Black Powder and Hand Steel


Book Description

Mining in the western United States entered its great era after 1860 through use of the double-jack, black powder, hand steel, Bickford fuse, wire rope, and the steam engine. Those were the years of bonanza strikes: Henry Wickenburg’s Vulture Mine in Arizona Territory; the main hard-rock gold strike in the desert Southwest; Ed Schieffelin’s discovery of vast silver deposits in Tombstone, Arizona; and the Tonopah-Goldfield strike in Nevada, which netted over one hundred million dollars. Black Powder and Hand Steel describes the miners and the machinery they used. Otis E. Young, Jr., gives an account of the miners, particularly the Cornish and Irish, their origins, character, social life, pleasures, and, most important, their labors. The miner’s lot depended on the tools he used, and the author traces the evolution of the miner’s most important tools: from hoisting bucket to mine elevator, cold mining to dynamite, ore car to skip, hemp to wire rope, and slow match to Bickford fuse.
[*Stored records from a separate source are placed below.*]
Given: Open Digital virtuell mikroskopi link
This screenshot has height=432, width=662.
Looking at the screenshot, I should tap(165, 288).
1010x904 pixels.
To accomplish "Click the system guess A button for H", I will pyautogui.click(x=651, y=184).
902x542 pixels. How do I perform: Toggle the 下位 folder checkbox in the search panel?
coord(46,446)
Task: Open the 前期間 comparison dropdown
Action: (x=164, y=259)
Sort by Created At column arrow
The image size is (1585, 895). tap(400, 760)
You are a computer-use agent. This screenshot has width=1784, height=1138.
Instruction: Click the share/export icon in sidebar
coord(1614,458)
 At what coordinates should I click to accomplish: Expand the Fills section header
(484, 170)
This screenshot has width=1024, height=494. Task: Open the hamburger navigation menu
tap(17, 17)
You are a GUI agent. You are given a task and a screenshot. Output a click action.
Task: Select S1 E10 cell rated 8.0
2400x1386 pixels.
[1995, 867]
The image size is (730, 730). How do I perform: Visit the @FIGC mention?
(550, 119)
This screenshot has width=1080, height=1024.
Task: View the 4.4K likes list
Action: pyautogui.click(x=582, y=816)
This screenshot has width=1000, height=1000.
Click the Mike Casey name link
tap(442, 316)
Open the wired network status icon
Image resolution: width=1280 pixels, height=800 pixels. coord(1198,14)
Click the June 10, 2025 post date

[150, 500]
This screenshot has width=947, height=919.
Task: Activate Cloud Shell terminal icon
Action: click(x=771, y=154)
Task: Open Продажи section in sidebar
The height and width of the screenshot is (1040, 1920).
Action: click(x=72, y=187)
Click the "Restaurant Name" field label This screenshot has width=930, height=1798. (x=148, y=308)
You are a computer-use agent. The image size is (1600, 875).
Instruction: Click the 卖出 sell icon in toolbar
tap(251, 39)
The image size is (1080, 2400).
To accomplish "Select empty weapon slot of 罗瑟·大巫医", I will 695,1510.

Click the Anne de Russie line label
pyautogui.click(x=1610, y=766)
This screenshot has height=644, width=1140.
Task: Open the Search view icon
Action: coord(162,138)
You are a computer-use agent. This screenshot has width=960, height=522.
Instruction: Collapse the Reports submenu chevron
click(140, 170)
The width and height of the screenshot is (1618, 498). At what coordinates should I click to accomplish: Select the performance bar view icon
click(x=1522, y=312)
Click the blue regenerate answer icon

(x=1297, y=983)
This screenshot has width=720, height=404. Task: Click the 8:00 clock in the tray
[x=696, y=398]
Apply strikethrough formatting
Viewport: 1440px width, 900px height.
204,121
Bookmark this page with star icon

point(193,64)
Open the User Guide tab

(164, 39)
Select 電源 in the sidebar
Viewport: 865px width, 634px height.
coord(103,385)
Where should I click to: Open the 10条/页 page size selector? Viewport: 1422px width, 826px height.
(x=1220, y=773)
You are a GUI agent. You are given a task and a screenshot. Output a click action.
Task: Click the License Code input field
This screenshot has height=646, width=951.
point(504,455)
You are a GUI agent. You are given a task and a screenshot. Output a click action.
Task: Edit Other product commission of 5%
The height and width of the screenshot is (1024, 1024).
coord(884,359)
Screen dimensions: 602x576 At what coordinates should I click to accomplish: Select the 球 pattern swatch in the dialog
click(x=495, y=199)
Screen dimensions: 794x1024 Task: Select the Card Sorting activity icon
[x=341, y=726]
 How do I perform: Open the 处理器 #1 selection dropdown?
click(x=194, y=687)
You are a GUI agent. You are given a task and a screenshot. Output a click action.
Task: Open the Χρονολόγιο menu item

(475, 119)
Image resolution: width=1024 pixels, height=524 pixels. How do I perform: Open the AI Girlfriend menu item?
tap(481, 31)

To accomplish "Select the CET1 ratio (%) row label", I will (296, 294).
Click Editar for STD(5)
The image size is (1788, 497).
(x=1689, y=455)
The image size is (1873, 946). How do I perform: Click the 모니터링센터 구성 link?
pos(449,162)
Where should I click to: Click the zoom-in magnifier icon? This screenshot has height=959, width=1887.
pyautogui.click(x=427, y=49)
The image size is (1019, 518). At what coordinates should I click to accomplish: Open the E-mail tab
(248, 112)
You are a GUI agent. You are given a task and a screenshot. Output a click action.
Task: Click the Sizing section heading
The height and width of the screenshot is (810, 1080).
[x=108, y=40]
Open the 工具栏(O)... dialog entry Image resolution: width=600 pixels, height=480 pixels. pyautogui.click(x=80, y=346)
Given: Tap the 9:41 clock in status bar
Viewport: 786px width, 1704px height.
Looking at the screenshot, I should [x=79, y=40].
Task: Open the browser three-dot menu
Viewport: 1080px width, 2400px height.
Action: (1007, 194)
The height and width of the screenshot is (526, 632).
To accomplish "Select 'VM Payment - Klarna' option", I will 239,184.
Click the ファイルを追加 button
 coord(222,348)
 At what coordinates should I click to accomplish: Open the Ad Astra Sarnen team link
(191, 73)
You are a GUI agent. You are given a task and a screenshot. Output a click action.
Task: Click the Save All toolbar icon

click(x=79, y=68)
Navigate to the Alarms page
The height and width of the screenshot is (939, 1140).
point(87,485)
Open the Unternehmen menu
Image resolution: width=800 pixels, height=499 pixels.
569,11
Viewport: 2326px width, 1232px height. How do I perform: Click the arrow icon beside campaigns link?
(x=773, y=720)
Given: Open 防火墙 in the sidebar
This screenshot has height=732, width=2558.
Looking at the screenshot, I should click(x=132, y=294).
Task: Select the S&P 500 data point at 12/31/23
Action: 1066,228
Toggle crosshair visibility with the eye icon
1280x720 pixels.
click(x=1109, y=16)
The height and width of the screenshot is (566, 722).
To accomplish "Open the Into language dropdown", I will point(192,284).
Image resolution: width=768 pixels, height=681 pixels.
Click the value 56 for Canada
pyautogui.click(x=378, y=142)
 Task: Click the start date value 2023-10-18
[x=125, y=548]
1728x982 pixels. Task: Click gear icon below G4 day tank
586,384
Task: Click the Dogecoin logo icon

Young reveals the difficulties of prospecting and mining two of the West’s most valuable ores, gold and silver, and gives readers a firsthand look at the challenges of working even the most successful strikes. A companion volume to Young’s Western Mining, Black Powder and Hand Steel is written in the same lively style—informative and entertaining for general readers and scholars. It is also well illustrated, with drawings by Buck O’Donnell.